* **THE REQUEST**
Convert the lines of the entries below into a JSON list of strings, with one string per line and blank lines omitted. Leave the pictures out of the result.
= = = =
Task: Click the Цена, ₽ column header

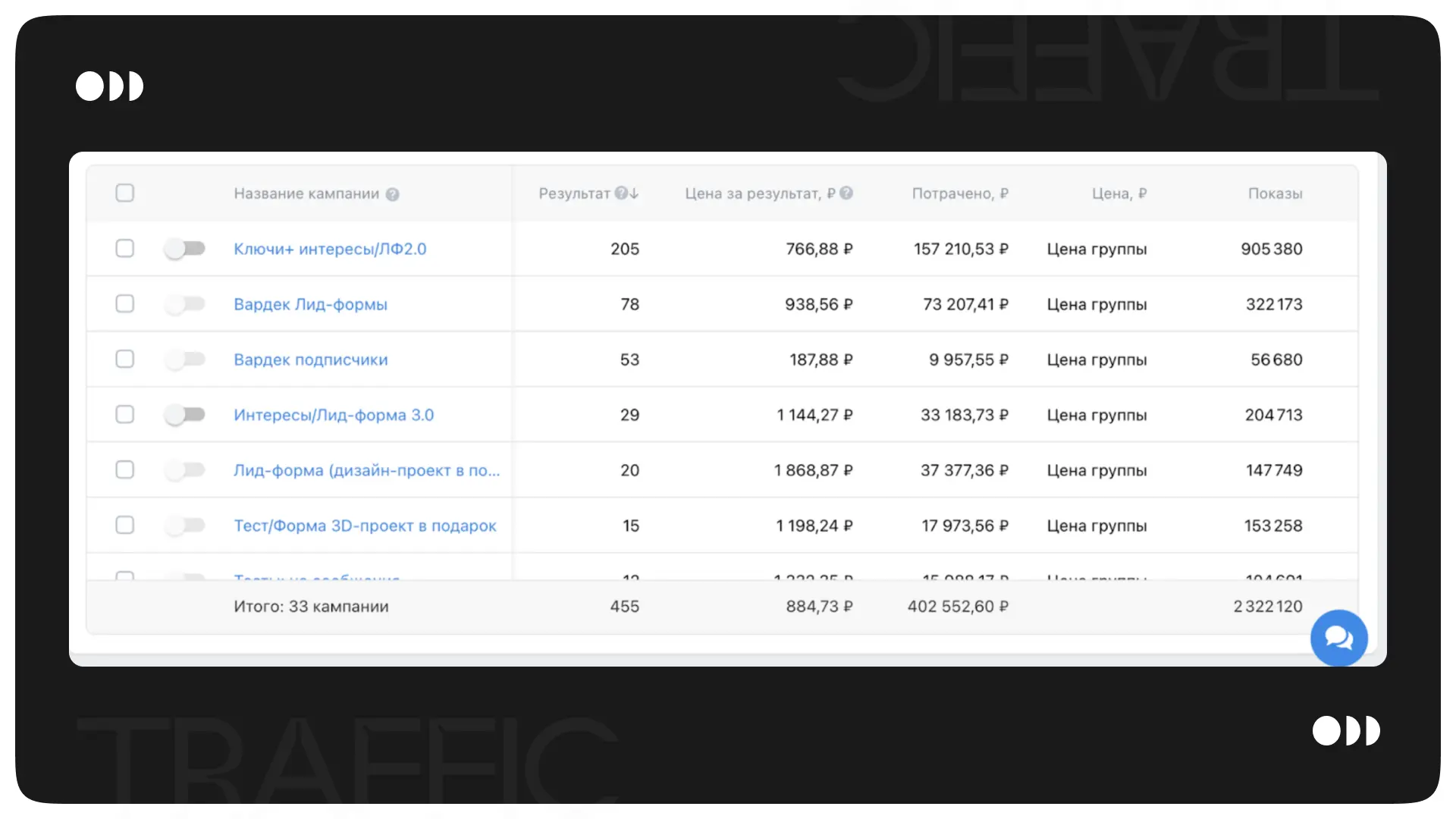Action: 1119,193
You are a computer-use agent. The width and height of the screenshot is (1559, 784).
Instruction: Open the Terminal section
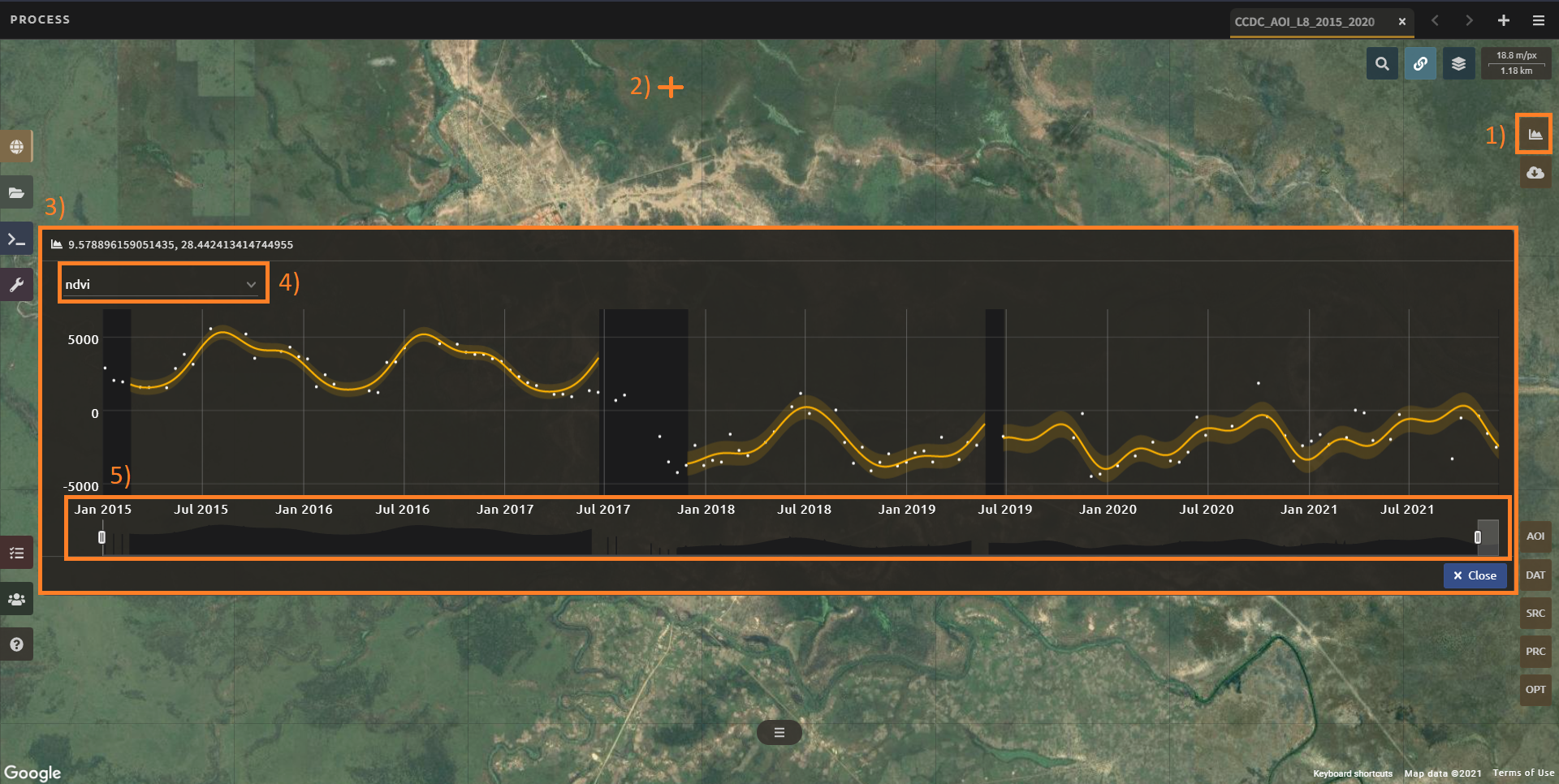(x=16, y=239)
= = = =
* **EXPECTED OUTPUT**
[
  "Task: Click the Цена, ₽ column header",
  "Action: 1119,193",
  "You are a computer-use agent. The width and height of the screenshot is (1559, 784).",
  "Instruction: Open the Terminal section",
  "(x=16, y=239)"
]